Exercise prompt
The job is to output each record exactly as it stands, pictures excluded.

========================

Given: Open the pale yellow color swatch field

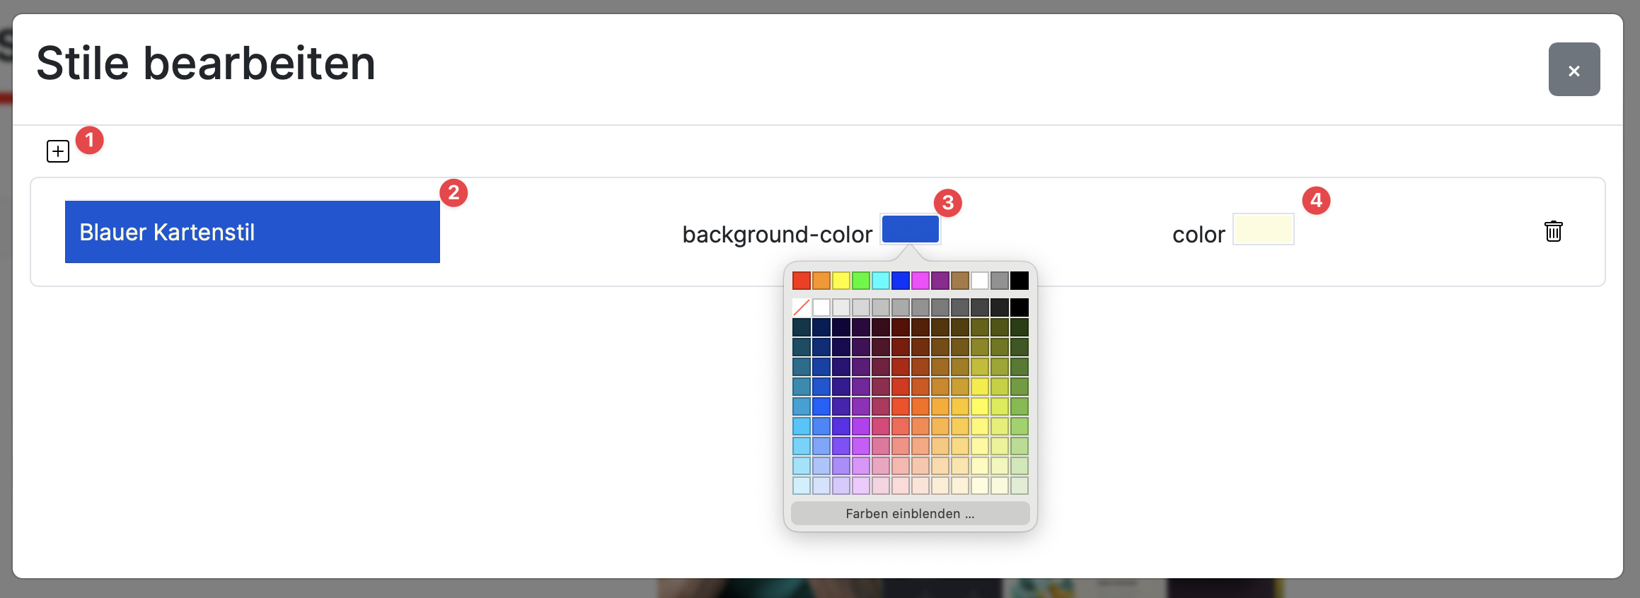Looking at the screenshot, I should pyautogui.click(x=1263, y=230).
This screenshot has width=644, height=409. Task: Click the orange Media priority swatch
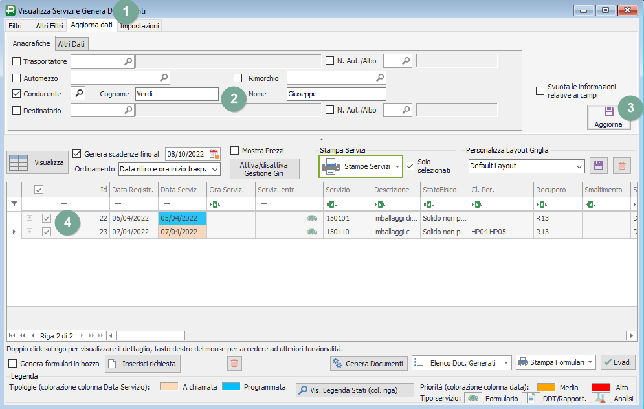[x=546, y=387]
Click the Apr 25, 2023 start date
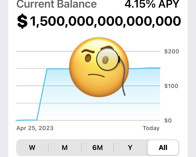The width and height of the screenshot is (196, 157). pos(35,128)
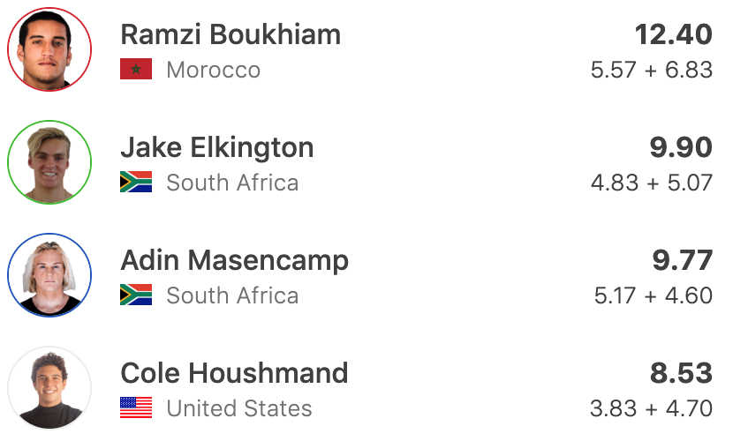Click wave scores 5.17 + 4.60
This screenshot has height=441, width=733.
point(654,295)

========================

Result below
Given: Open the pale yellow color swatch field

Looking at the screenshot, I should pyautogui.click(x=1263, y=230).
This screenshot has width=644, height=409. Task: Click the orange Media priority swatch
[x=546, y=387]
Click the Apr 25, 2023 start date
The width and height of the screenshot is (196, 157). pos(35,128)
Click wave scores 5.17 + 4.60
This screenshot has height=441, width=733.
point(654,295)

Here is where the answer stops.